Bryne v. Greene

70 F.2d 137 | 1st Cir. | 1934

MORTON, Circuit Judge.

This is an appeal by the plaintiff from a verdict and judgment for the defendant in an action for deceit. Jurisdiction rests on diversity of citizenship. The declaration alleged that the plaintiff was induced by oral and written fraudulent representations made by the defendant to purchase from him certain securities consisting of stock and bonds of the Paseoag Water Company. The sale was finally consummated in the spring of 1930, but the negotiations which led up to it began more than a year earlier. In connection with them the defendant submitted to the plaintiff balance sheets of the Paseoag Company covering several years and also its income accounts. The plaintiff contends that these balance sheets and income accounts misrepresented the value of the company’s piping system (“mains and services”), and misstated its surplus, its liabilities, its meter deposits, and its earnings; and that the defendant, knowing the facts, represented to the plaintiff that these balance sheets and-*138statements were true.
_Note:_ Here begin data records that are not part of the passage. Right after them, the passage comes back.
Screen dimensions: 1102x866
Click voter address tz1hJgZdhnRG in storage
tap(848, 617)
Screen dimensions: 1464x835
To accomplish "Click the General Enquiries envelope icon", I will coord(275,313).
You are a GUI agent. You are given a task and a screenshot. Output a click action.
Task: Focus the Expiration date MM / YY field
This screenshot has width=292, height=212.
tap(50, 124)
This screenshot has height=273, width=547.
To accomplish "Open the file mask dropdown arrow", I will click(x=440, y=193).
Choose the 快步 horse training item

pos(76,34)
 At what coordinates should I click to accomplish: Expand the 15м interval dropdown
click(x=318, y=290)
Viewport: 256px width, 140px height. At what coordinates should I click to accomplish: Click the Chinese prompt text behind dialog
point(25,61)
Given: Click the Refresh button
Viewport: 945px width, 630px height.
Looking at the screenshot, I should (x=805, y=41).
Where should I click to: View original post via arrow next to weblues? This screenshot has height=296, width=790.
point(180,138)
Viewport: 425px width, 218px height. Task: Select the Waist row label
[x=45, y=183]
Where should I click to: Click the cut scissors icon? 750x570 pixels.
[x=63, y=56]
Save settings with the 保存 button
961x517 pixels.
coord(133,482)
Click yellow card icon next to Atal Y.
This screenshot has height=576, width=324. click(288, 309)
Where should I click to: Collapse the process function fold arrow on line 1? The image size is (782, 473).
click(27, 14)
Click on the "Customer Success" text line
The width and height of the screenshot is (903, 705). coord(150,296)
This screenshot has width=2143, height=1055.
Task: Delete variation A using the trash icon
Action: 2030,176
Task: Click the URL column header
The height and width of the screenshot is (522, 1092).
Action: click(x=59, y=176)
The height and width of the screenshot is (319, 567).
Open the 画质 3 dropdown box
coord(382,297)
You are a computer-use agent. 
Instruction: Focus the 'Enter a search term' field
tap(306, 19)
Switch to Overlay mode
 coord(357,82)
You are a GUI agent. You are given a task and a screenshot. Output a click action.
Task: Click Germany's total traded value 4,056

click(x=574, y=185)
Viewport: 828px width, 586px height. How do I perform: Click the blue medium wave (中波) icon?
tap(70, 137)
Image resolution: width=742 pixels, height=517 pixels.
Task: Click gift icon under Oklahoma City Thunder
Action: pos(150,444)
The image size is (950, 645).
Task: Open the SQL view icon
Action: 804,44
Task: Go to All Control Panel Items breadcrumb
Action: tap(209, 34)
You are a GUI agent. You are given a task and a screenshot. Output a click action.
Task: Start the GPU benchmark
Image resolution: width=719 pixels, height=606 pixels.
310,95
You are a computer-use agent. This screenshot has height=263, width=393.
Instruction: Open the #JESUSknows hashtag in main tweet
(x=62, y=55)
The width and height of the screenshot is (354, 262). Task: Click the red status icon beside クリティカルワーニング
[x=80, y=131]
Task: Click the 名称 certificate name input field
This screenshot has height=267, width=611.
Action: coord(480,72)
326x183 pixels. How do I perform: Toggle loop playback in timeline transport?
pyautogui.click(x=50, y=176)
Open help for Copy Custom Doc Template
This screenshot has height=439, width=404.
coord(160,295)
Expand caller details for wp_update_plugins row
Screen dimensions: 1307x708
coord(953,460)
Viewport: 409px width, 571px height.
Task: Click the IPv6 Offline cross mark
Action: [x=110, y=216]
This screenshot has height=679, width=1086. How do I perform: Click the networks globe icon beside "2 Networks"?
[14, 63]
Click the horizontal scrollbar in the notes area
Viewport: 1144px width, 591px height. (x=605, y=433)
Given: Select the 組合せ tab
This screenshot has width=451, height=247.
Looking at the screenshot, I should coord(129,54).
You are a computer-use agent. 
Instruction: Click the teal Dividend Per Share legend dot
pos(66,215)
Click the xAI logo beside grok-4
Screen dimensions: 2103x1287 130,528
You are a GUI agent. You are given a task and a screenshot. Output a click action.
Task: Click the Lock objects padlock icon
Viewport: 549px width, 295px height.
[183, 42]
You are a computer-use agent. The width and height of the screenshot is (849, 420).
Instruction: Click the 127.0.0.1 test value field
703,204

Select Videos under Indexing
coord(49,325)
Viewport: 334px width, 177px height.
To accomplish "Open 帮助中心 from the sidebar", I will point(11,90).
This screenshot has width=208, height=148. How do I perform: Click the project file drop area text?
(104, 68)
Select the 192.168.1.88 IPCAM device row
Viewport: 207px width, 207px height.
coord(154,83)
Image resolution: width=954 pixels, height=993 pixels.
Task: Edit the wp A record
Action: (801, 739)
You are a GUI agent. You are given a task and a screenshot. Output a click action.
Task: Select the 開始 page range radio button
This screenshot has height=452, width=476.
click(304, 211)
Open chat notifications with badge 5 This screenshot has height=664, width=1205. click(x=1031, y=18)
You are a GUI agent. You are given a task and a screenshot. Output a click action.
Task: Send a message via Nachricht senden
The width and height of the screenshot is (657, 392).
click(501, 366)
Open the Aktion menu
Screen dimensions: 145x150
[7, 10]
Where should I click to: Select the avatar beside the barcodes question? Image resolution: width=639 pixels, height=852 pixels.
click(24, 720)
The defendant denied having made any false or fraudulent representations, and asserted that the plaintiff had the property examined by an expert on his behalf and bought on the expert’s report, not on any statements made by the defendant.

The trial judge put to the jury five special questions covering each of the five misrepresentations relied on by the plaintiff. The first of these special questions was as follows : “Was the defendant guilty of making false representations, as defined by the court, in respect of the item ‘mains and services’ in the balance sheets for the years 1927-8-9, or any of them?” The other questions were similar, and covered the other alleged misrepresentations. The jury answered each question “No,” and returned a general verdict for the defendant. No exceptions appear to have been taken to rulings on evidence or to the refusal of requested rulings. The present appeal rests only on four exceptions to the judge’s charge. In the plaintiff’s argument and brief, the charge is criticized on other grounds, not called to the attention of the trial judge or of opposing counsel at the trial, and as to which no exceptions were taken. For the plainest reasons, objections of this character cannot be considered.

As to the first exception: The trial judge instructed the jury, “That in order to establish a charge of this character, the plaintiff must show by clear and decisive proof, First — That the-defendant has made a representation in regard to a material fact; Secondly — That such representation is false; Third — That sueh representation was not actually believed by the defendant (who is the man who made it), on reasonable grounds to be true; Fourth- — -That it was made with intent that it should be acted upon; Fifth— That it was acted upon by the plaintiff to his damage; and Sixth — That in so acting upon it, the plaintiff was ignorant of its falsity, and reasonably believed it to be true. Now unless all of these elements are present, it is not a false representation.”

He afterwards added: “You (counsel for plaintiff) wanted me to charge the jury that Mr. Bryne was under no legal duty to verify statements made to him by Mr. Greene as to the financial condition of the company, but was justified in relying upon the statements of Mr. Greene. Whether or not he did rely upon that is a question for your determination. Of course, the latter is true. Of course it is true he is under no legal duty to verify statements. He was justified in relying upon any statement made by Mr. Greene but in addition to that it must appear these statements, as I say, come under the category of being false and fraudulent and made for the purpose of deceit, and they did deceive Mr. Bryne, the plaintiff, and he did act upon them to his damage, of course.” The exception, as stated by the plaintiff’s counsel, was, “We take exception to the sixth element of fraud.”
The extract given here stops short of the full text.